## REQUIRED WORK
Copy exactly the lines from the first line of the records below through the line containing "Click the SOL / Ethereum symbol title", including both, and nothing else.
____
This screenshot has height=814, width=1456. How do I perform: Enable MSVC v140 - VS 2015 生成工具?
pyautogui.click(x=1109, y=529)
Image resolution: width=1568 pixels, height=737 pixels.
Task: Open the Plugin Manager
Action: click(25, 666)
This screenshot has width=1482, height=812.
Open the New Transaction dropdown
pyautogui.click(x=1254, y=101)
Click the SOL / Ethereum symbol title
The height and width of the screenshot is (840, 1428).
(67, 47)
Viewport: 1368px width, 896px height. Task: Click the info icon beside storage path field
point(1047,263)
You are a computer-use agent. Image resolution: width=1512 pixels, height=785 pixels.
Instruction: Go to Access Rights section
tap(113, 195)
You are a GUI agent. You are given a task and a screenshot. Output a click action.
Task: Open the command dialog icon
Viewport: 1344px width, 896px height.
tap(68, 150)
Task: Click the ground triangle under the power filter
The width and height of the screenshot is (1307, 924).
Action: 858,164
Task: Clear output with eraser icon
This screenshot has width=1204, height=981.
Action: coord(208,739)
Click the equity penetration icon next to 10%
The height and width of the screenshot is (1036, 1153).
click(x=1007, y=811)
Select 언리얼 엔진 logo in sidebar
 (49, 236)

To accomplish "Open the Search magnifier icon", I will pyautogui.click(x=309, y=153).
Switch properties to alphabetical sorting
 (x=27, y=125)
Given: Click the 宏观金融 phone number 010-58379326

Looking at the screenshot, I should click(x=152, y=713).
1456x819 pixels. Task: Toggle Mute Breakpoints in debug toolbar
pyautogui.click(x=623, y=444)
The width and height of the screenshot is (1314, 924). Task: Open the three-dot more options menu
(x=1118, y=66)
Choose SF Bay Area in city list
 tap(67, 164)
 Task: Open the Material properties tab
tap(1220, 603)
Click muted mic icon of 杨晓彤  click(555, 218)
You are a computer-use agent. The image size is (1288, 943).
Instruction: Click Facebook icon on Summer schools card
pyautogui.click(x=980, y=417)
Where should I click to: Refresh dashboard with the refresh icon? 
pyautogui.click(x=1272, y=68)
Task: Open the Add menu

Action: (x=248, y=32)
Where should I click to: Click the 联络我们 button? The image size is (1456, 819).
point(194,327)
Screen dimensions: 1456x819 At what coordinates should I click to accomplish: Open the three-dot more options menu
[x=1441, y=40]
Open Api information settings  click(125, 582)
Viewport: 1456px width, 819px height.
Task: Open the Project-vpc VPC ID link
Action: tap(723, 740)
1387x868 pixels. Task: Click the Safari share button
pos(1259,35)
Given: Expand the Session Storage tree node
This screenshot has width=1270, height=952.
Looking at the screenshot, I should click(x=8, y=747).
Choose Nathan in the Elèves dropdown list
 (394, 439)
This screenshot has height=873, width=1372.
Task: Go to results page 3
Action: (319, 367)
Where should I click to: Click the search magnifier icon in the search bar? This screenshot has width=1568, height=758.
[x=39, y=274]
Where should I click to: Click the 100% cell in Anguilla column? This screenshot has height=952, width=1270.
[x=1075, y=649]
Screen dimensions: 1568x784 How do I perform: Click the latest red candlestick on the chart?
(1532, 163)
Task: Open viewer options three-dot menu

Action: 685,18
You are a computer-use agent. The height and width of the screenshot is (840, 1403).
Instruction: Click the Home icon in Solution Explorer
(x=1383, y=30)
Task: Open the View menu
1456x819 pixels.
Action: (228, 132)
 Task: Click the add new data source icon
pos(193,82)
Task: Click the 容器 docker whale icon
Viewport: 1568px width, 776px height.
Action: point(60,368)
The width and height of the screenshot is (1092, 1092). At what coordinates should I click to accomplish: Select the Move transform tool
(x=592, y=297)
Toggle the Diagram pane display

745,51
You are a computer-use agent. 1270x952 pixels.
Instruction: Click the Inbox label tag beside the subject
____
## COMPLETED EXERCISE
This screenshot has height=814, width=1456. How do I perform: Enable MSVC v140 - VS 2015 生成工具?
pyautogui.click(x=1109, y=529)
Image resolution: width=1568 pixels, height=737 pixels.
Task: Open the Plugin Manager
Action: click(25, 666)
This screenshot has width=1482, height=812.
Open the New Transaction dropdown
pyautogui.click(x=1254, y=101)
Click the SOL / Ethereum symbol title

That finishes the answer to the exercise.